Opioid Crime

60 Doctors, Pharmacists Charged In Largest US Opioid Prescription Bust

Federal prosecutors charged 60 physicians and pharmacists Wednesday with illegally handing out opioid prescriptions in what they say is the biggest crackdown of its kind in U.S. history.


Some of the doctors are accused of trading drugs for sex, giving prescriptions to Facebook friends without proper medical exams and unnecessarily pulling teeth to justify writing pain pill prescriptions.


The list of indicted medical professionals includes podiatrists, orthopedic specialists, dentists, general practitioners and nurse practitioners.


Prosecutors said the specialties and methods varied among the accused, but the result in every case was the same: People addicted to pain medication received dangerous amounts of opioids, including oxycodone, methadone and morphine.
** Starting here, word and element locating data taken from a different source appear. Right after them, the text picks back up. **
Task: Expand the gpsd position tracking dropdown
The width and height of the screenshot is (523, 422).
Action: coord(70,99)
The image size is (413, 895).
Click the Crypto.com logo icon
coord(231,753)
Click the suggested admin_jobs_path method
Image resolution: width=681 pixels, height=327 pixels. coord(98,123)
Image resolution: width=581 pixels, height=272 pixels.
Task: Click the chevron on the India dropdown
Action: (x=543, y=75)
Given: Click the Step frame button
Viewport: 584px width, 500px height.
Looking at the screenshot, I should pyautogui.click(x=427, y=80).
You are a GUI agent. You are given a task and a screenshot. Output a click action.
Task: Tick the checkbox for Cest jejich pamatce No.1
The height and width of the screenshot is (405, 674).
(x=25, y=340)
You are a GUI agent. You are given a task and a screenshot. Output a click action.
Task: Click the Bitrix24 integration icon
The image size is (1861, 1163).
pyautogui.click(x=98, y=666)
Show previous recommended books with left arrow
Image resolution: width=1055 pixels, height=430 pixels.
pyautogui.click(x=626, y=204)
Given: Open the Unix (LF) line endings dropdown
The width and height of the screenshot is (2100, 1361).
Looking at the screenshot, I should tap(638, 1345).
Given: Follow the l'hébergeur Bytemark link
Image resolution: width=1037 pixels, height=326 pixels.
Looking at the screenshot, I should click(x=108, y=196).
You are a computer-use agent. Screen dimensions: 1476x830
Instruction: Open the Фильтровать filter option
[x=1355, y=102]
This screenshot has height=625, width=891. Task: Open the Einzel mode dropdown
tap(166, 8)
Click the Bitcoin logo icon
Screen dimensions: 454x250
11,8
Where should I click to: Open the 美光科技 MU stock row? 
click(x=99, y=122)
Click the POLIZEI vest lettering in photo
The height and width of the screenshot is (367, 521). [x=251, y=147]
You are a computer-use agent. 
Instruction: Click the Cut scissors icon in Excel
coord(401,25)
“They said the illegal prescriptions put as many as 32 million pain pills in the hands of patients.”

They said the illegal prescriptions put as many as 32 million pain pills in the hands of patients.


A special strike force from the U.S. Department of Justice began making arrests early Wednesday, primarily in rural areas across Appalachia, which has been especially hard hit by addiction to heroin and pain medication.


One of the doctors charged is Raymond Noschang, an internal medicine specialist with an office in Sycamore Township. The names and indictments of many of the accused were not immediately available because they had not yet been arrested.


Most of the defendants face charges of unlawful distribution of controlled substances involving prescription opioids. Authorities say they gave out about 350,000 improper prescriptions in Ohio, Kentucky, Tennessee, West Virginia and Alabama.


Prosecutors described the doctors involved as drug dealers, rather than medical professionals, and said they were seeing a total of about 28,000 patients at the time of their arrests.